To avoid such outcomes, organizations need to understand their own systems; get the visibility that they need to look for deviations from patterns; and have the context to recognize which deviations are just variations in how people work and which represent actual, significant risk.

Know Your Data and Users, and Leverage Your Existing Investments

Gaining visibility requires organizations to have the right technology and cybersecurity talent to know the knowns, know the unknowns and get a better handle on the unknown unknowns.

Knowing the knowns starts with defining things that you know are predictable. That includes documenting where your critical data lives and who and where your users are and to what they have access. Knowing these knowns increases visibility so you can more easily spot anomalies.

To begin to know the unknowns, define the things that you don’t know. For example, you may not know what a general user’s behavior looks like or what websites employees visit. Once you document these things, it’s possible to establish baselines to make these unknowns knowns.

Leveraging Microsoft technologies like Office 365, which is used by more than a million companies worldwide, provides great insight into known knowns and known unknowns. That’s why our team of cybersecurity experts uses Office 365 and other Microsoft tools to understand what is common, what is not and how best to respond to incidents that represent real threats.

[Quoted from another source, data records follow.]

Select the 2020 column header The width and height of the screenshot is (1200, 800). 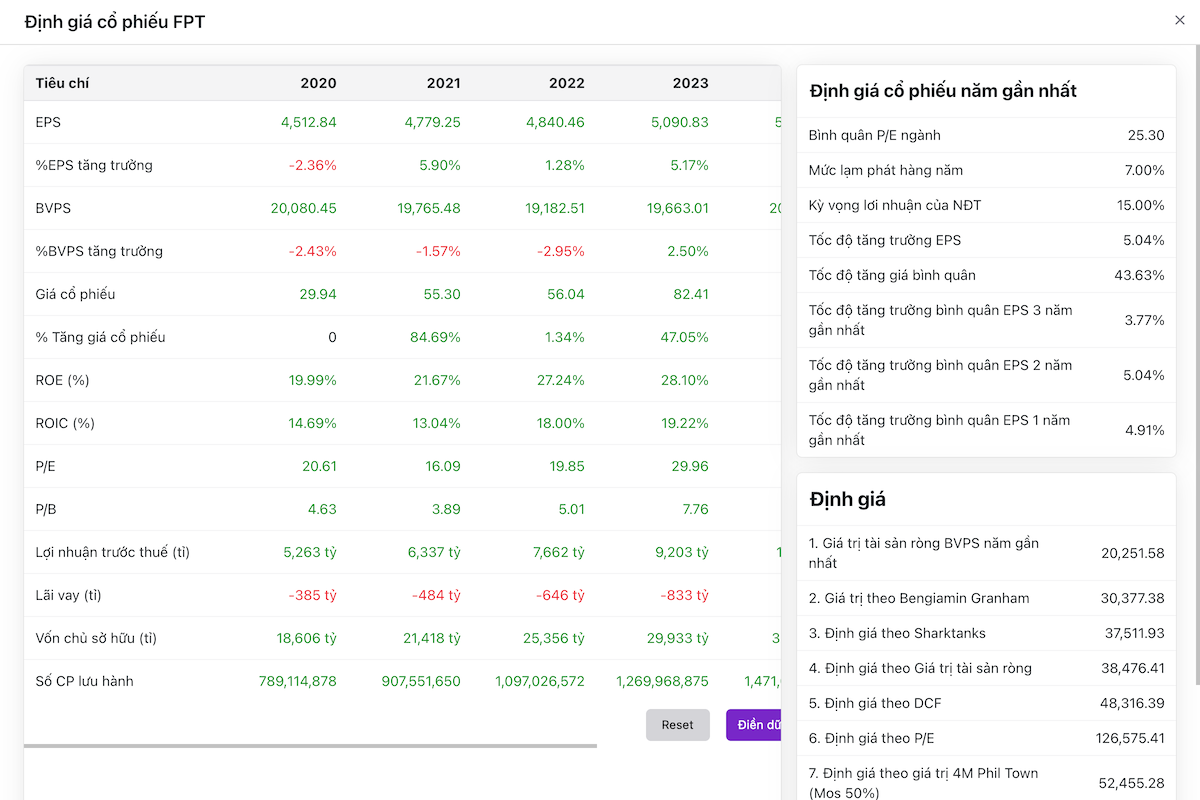tap(318, 83)
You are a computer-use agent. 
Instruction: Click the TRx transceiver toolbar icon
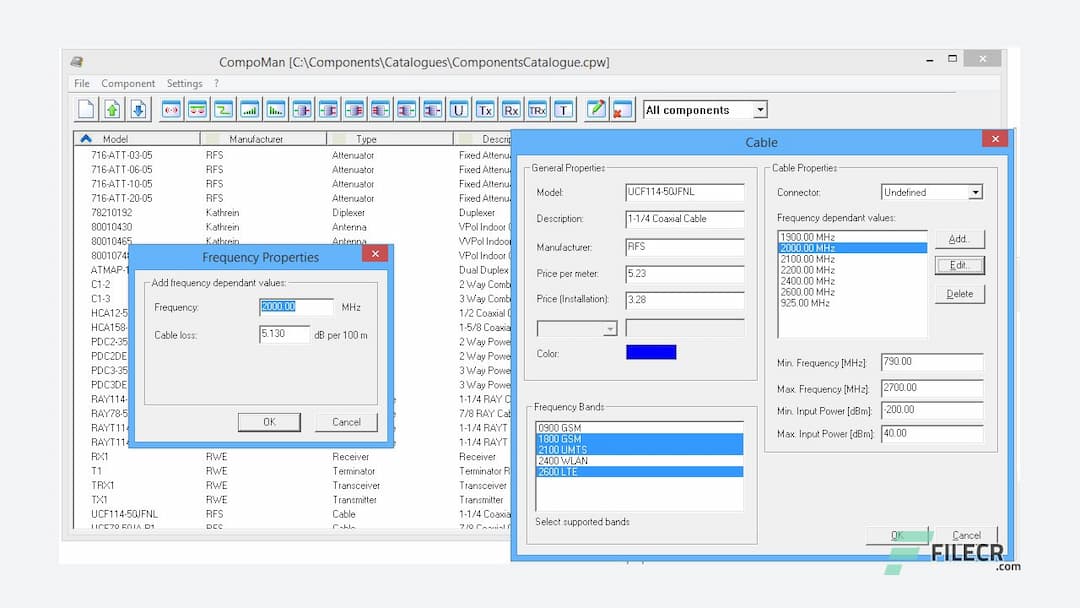[537, 109]
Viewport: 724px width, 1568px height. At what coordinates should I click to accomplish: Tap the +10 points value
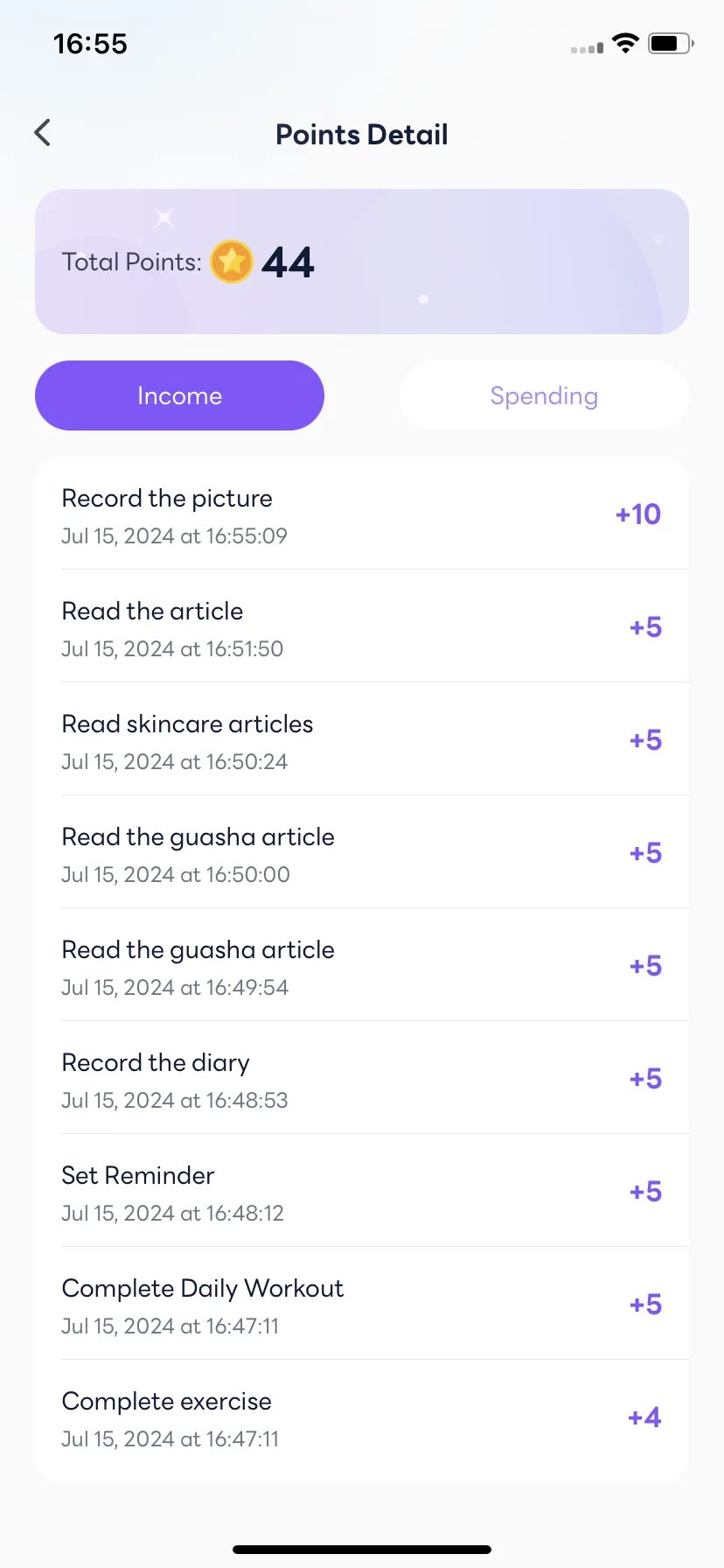638,514
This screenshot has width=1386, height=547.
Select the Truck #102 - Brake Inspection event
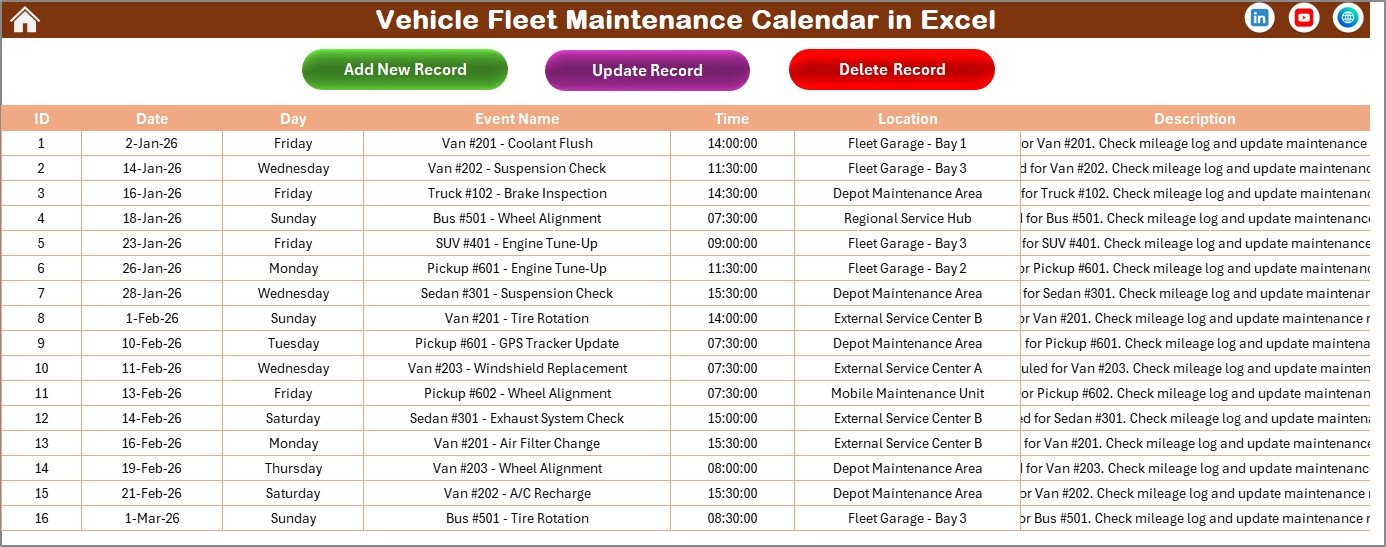coord(516,193)
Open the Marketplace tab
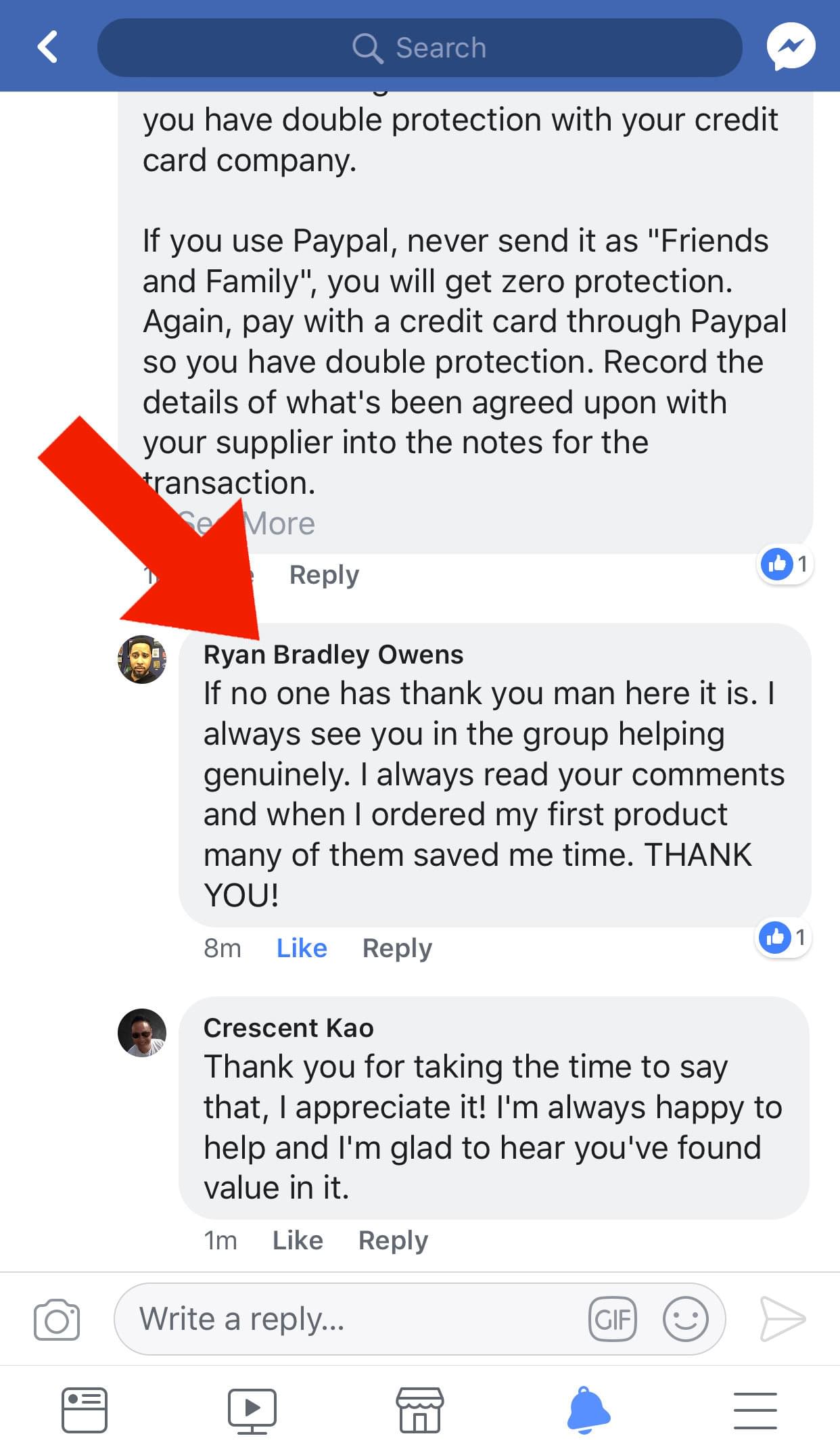 click(x=420, y=1410)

Helping mid-market businesses to make sense of what’s happening in their IT environments in this way enables them to make more informed decisions on what to do next – because you can’t make a good decision quickly to contain threats if you have to wade through 500 options.

It is possible to take a similar approach with the unknown unknowns by looking at whether anomalies or security alerts link to a known entity. This helps eliminate some of the noise so you can be confident that something is malicious and can quickly take action to address it.

Get the Right Talent and Technology to Establish Repeatable Security Missions

Yet most organizations are stuck in firefighting mode, chasing after alerts rather than advancing their security maturity. They don’t have the talent or technology to conduct and improve upon their work to establish and execute repeatable cybersecurity missions around the clock.

But forward-looking organizations are partnering with managed detection and response (MDR) experts to efficiently detect and remediate threats – wherever or whenever they may arise; protect their data, devices and stakeholders; and increase their business resilience.